On the state of the beauty industry when she started in 2012:
“When I started The Lip Bar in 2012, diversity and inclusion was a concept. And now it’s something mandatory. Now it is the standard for you to be diverse or people will talk about you, whereas in 2012, if I had a black model on a picture and I was talking to a non-black person, they would say, ‘Is this only for women of color?’ The conversation has evolved with the emergence of all of these other players, more specifically with Fenty. Fenty made it easier to have the conversation because no longer was it a question of ‘Does there have to be multicultural beauty?’ or ‘Do we have to be diverse?’ Fenty proved to investors and retail partners that not only did you need [inclusivity], but this is where growth is.”
On the saturation of diversity in the beauty market:
“The conversation has certainly changed now because of the saturated market. The way I look at it is yes, it’s saturated, but saturation should never stop a brand or a founder from pursuing their goals, because you shouldn’t be worried about saturation; you should be worried about segmentation [meaning dividing a broad consumer market into subgroups based on shared characteristics]. Saturation doesn’t matter, but segmentation does.

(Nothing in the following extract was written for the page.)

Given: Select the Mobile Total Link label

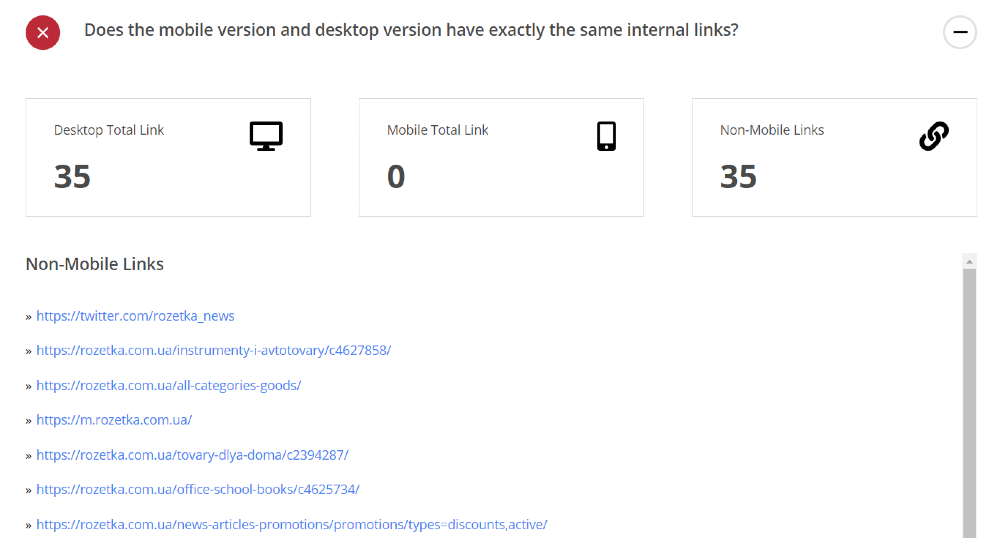Looking at the screenshot, I should (x=437, y=130).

“There is always going to be a customer who is still feeling left out; there’s always going to be a customer who [is] still looking for someone to speak to her directly, and that’s how I stay authentic and relevant—by not only understanding my customer, because I can understand their needs, but really because I am her. I’m not a makeup artist. I always tell people I’m not passionate about makeup, but I am passionate about changing the way people think about makeup.”
On The Lip Bar’s price point and her competitors:
“The Lip Bar is about 30-40 percent cheaper than my average competitor with my same claims. And when I think about the competition in the indie space that is vegan and cruelty-free or has really cool packaging or high-performance formulas, their lip colors are about $20. I really exist to serve the under-served consumer while also saying you shouldn’t have to be a part of the privileged population to have responsibly made cosmetics. The reality is $20 is a lot for a lipstick; I’ve bought dresses for $20. I wanted to create a product line that would speak to the consumer, but also be affordable and be all of the things that we need.”

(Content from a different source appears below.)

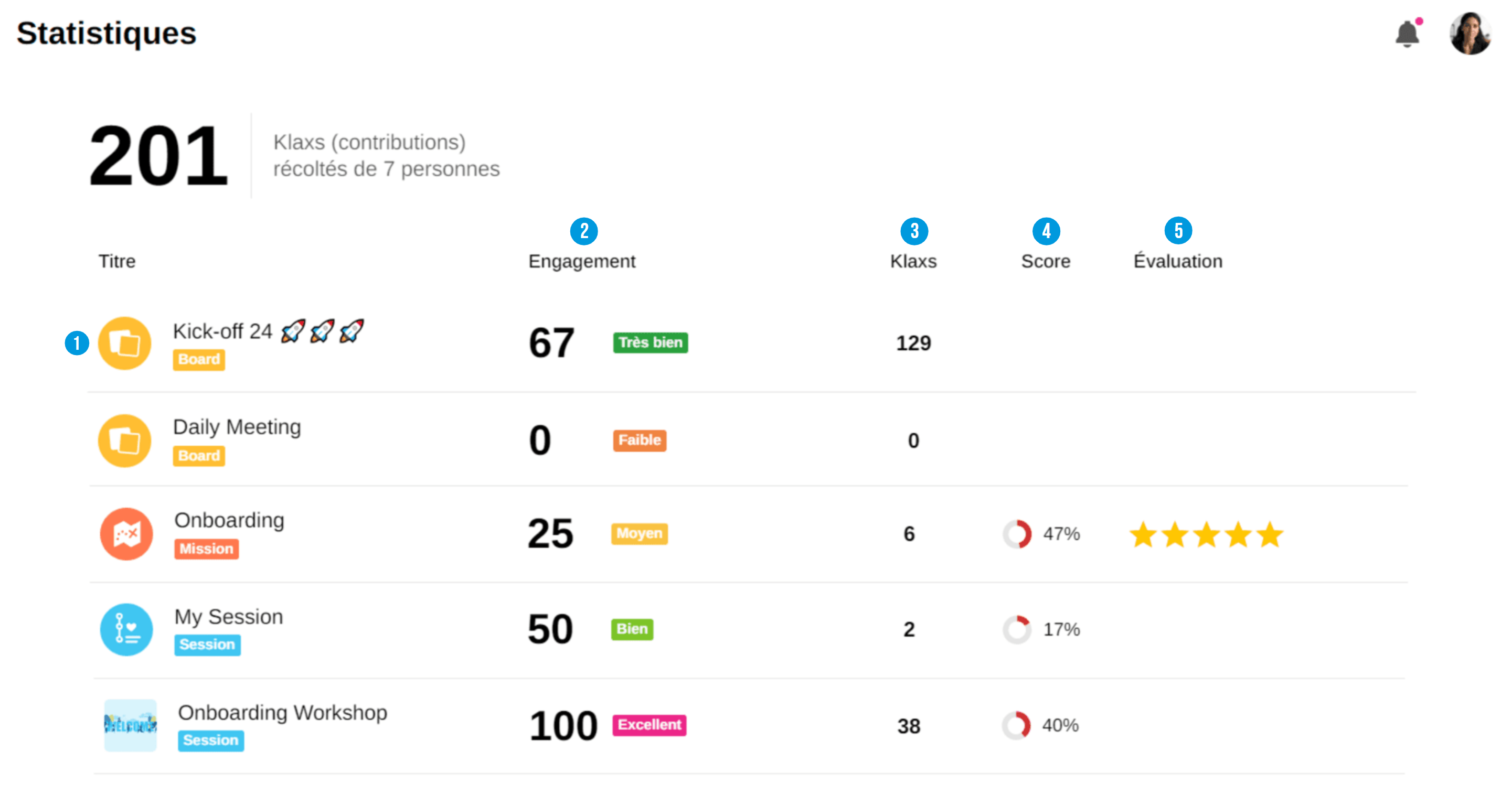Open the Kick-off 24 title link
Screen dimensions: 1512x794
coord(223,331)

Advice for anyone who wants to be an entrepreneur:
“The biggest thing I would say to an [aspiring] entrepreneur is to really understand why you want to do it. I get people who come to me and say, ‘Melissa, I want to create a lash line,’ and I’ll say, ‘Why?’ and they’ll say, ‘Because I love lashes.’ Unfortunately that’s not enough. What is the problem that you’re solving? How are you going to make someone else’s life better?
“When you think about creating a product or starting a business, you have to ask yourself some really tough questions. One that I ask all entrepreneurs and I am continually asking myself [is], ‘Why do you deserve to exist?’ What’s your purpose on why you’re going to keep going? It’s going to get hard, and in those moments when it’s difficult, all you have is your why. When I got that big public rejection on Shark Tank, it was my why. I believe that I can change the way people think about beauty not only for themselves, but ultimately how they extend that to other people.”